== Segment start ==

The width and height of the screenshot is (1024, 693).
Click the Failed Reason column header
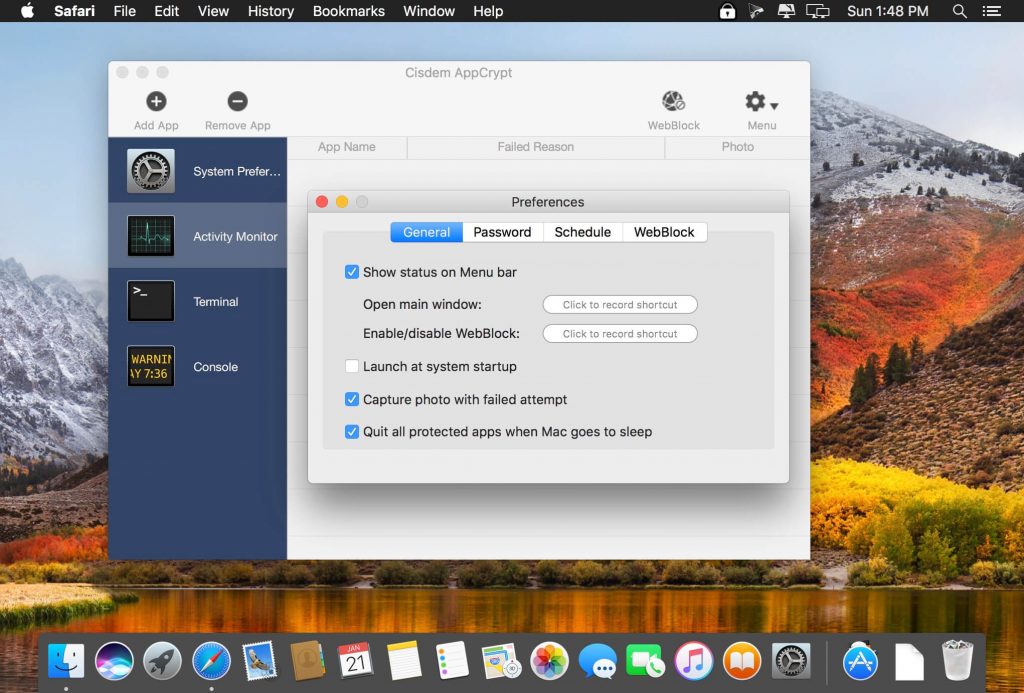pyautogui.click(x=535, y=147)
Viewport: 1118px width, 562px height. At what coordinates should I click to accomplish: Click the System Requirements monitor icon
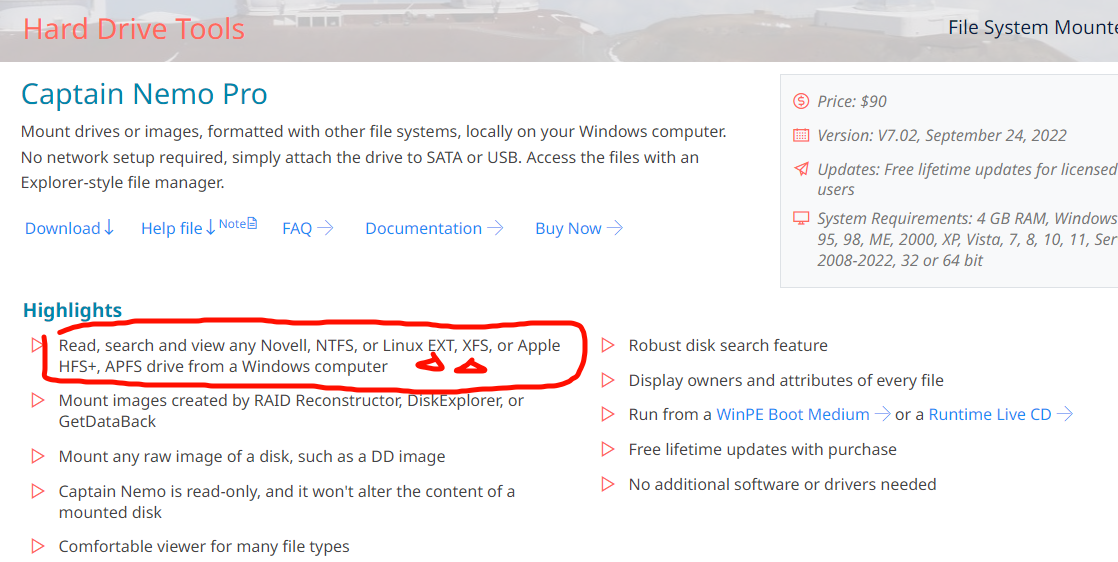801,218
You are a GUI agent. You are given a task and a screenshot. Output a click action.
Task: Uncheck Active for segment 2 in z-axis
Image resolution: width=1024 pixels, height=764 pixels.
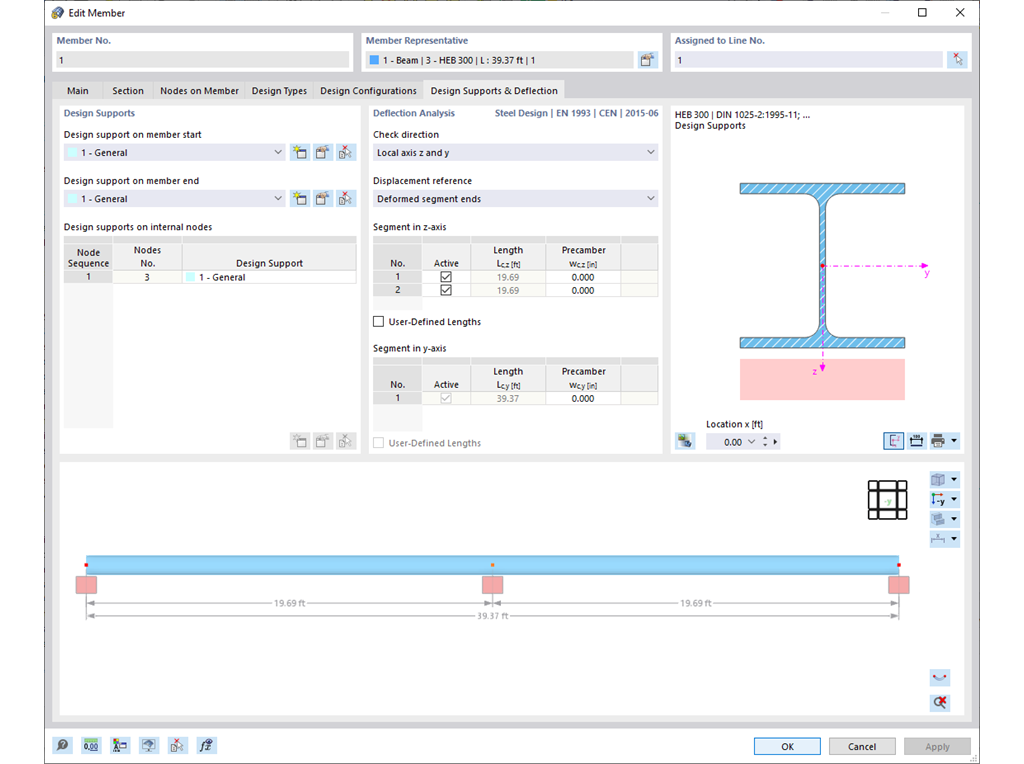(x=447, y=290)
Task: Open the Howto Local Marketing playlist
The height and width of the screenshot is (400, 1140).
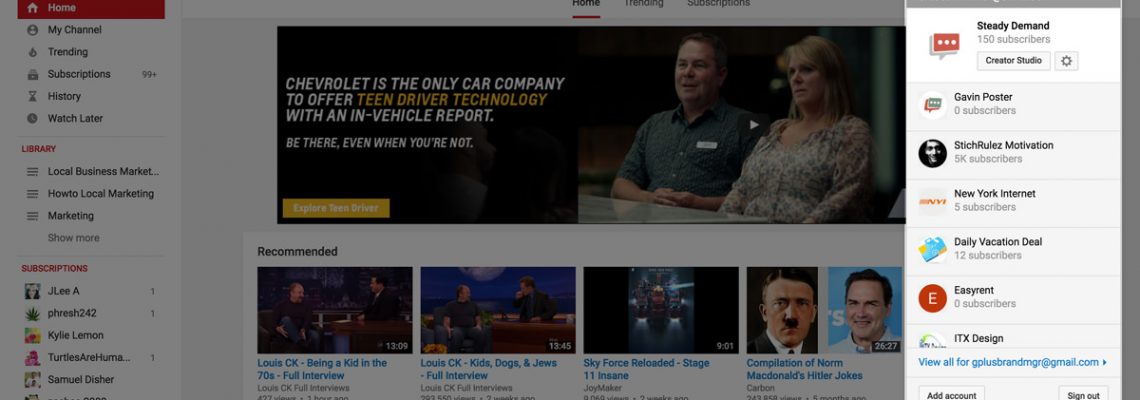Action: pos(100,193)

== Segment end ==

Assigned task: Write out each entry exactly, images excluded.

Response to this exercise:
The width and height of the screenshot is (1024, 693).
Click the Failed Reason column header
pyautogui.click(x=535, y=147)
Viewport: 1118px width, 562px height. At what coordinates should I click to accomplish: Click the System Requirements monitor icon
801,218
You are a GUI agent. You are given a task and a screenshot. Output a click action.
Task: Uncheck Active for segment 2 in z-axis
Image resolution: width=1024 pixels, height=764 pixels.
(x=447, y=290)
Task: Open the Howto Local Marketing playlist
The height and width of the screenshot is (400, 1140).
Action: pos(100,193)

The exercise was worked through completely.